◆ EXERCISE:
The lines below should be written out again in full, exactly as they are.

◆ GIVEN ENTRIES:

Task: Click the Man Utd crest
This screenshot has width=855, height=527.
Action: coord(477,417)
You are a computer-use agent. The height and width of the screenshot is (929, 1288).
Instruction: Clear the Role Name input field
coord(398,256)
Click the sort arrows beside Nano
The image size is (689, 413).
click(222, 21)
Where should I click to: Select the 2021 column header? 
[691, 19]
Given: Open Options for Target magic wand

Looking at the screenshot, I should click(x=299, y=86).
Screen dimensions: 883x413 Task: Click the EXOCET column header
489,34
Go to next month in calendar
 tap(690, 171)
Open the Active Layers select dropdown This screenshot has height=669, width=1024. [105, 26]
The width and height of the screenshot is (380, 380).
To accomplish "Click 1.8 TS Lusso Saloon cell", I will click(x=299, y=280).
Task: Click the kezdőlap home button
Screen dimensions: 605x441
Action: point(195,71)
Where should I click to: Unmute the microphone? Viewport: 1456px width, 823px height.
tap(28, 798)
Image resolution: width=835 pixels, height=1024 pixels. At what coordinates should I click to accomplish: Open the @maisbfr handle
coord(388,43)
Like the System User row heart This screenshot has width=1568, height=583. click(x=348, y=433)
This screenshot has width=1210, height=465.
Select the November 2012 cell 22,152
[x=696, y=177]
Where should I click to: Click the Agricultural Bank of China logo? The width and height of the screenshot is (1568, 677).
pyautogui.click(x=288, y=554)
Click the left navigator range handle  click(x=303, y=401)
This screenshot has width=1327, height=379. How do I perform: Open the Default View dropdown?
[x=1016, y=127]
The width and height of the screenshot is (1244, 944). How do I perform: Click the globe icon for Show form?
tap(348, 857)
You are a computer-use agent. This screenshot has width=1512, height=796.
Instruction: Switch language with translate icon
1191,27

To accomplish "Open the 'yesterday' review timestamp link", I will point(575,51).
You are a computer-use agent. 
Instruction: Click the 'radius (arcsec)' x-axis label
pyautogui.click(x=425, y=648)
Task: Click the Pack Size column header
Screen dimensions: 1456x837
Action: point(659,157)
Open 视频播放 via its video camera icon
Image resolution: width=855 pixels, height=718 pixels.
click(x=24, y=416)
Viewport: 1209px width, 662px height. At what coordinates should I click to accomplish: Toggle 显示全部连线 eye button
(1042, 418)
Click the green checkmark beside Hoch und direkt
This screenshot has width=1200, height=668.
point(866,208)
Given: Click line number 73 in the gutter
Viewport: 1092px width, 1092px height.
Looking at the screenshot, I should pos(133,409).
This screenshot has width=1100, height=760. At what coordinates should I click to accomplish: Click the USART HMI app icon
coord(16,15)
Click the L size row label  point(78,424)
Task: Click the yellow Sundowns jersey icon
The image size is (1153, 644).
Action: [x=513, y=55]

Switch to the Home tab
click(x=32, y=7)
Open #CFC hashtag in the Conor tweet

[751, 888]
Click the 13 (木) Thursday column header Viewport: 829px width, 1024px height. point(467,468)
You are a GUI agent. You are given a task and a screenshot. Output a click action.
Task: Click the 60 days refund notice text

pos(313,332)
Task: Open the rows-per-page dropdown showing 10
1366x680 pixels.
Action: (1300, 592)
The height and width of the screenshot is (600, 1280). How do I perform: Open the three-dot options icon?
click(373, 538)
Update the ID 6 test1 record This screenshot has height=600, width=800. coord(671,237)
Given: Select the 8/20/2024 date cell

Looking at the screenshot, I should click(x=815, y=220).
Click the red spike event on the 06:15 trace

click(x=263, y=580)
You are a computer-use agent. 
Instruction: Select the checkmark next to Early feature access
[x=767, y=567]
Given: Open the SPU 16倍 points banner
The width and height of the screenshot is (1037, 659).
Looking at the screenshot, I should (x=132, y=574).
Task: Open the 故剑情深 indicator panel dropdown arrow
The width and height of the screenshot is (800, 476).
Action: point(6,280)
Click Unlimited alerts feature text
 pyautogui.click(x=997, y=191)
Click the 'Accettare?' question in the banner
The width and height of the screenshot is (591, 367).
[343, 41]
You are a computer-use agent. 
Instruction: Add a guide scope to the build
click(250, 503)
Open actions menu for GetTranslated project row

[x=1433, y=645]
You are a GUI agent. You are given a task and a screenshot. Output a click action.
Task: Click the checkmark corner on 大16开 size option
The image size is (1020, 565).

◆ EXERCISE RESULT:
Task: Click the Man Utd crest
This screenshot has width=855, height=527.
Action: coord(477,417)
You are a computer-use agent. The height and width of the screenshot is (929, 1288).
Instruction: Clear the Role Name input field
coord(398,256)
Click the sort arrows beside Nano
The image size is (689, 413).
click(222, 21)
Where should I click to: Select the 2021 column header? 
[691, 19]
Given: Open Options for Target magic wand

Looking at the screenshot, I should click(x=299, y=86).
Screen dimensions: 883x413 Task: Click the EXOCET column header
489,34
Go to next month in calendar
 tap(690, 171)
Open the Active Layers select dropdown This screenshot has height=669, width=1024. [105, 26]
The width and height of the screenshot is (380, 380).
To accomplish "Click 1.8 TS Lusso Saloon cell", I will click(x=299, y=280).
Task: Click the kezdőlap home button
Screen dimensions: 605x441
Action: point(195,71)
Where should I click to: Unmute the microphone? Viewport: 1456px width, 823px height.
tap(28, 798)
Image resolution: width=835 pixels, height=1024 pixels. At what coordinates should I click to accomplish: Open the @maisbfr handle
coord(388,43)
Like the System User row heart This screenshot has width=1568, height=583. click(x=348, y=433)
This screenshot has width=1210, height=465.
Select the November 2012 cell 22,152
[x=696, y=177]
Where should I click to: Click the Agricultural Bank of China logo? The width and height of the screenshot is (1568, 677).
pyautogui.click(x=288, y=554)
Click the left navigator range handle  click(x=303, y=401)
This screenshot has width=1327, height=379. How do I perform: Open the Default View dropdown?
[x=1016, y=127]
The width and height of the screenshot is (1244, 944). How do I perform: Click the globe icon for Show form?
tap(348, 857)
You are a computer-use agent. This screenshot has width=1512, height=796.
Instruction: Switch language with translate icon
1191,27

To accomplish "Open the 'yesterday' review timestamp link", I will point(575,51).
You are a computer-use agent. 
Instruction: Click the 'radius (arcsec)' x-axis label
pyautogui.click(x=425, y=648)
Task: Click the Pack Size column header
Screen dimensions: 1456x837
Action: point(659,157)
Open 视频播放 via its video camera icon
Image resolution: width=855 pixels, height=718 pixels.
click(x=24, y=416)
Viewport: 1209px width, 662px height. At what coordinates should I click to accomplish: Toggle 显示全部连线 eye button
(1042, 418)
Click the green checkmark beside Hoch und direkt
This screenshot has width=1200, height=668.
point(866,208)
Given: Click line number 73 in the gutter
Viewport: 1092px width, 1092px height.
Looking at the screenshot, I should pos(133,409).
This screenshot has width=1100, height=760. At what coordinates should I click to accomplish: Click the USART HMI app icon
coord(16,15)
Click the L size row label  point(78,424)
Task: Click the yellow Sundowns jersey icon
The image size is (1153, 644).
Action: [x=513, y=55]

Switch to the Home tab
click(x=32, y=7)
Open #CFC hashtag in the Conor tweet

[751, 888]
Click the 13 (木) Thursday column header Viewport: 829px width, 1024px height. point(467,468)
You are a GUI agent. You are given a task and a screenshot. Output a click action.
Task: Click the 60 days refund notice text

pos(313,332)
Task: Open the rows-per-page dropdown showing 10
1366x680 pixels.
Action: (1300, 592)
The height and width of the screenshot is (600, 1280). How do I perform: Open the three-dot options icon?
click(373, 538)
Update the ID 6 test1 record This screenshot has height=600, width=800. coord(671,237)
Given: Select the 8/20/2024 date cell

Looking at the screenshot, I should click(x=815, y=220).
Click the red spike event on the 06:15 trace

click(x=263, y=580)
You are a computer-use agent. 
Instruction: Select the checkmark next to Early feature access
[x=767, y=567]
Given: Open the SPU 16倍 points banner
The width and height of the screenshot is (1037, 659).
Looking at the screenshot, I should (x=132, y=574).
Task: Open the 故剑情深 indicator panel dropdown arrow
The width and height of the screenshot is (800, 476).
Action: point(6,280)
Click Unlimited alerts feature text
 pyautogui.click(x=997, y=191)
Click the 'Accettare?' question in the banner
The width and height of the screenshot is (591, 367).
[343, 41]
You are a computer-use agent. 
Instruction: Add a guide scope to the build
click(250, 503)
Open actions menu for GetTranslated project row

[x=1433, y=645]
You are a GUI agent. You are given a task and a screenshot. Output a click action.
Task: Click the checkmark corner on 大16开 size option
The image size is (1020, 565).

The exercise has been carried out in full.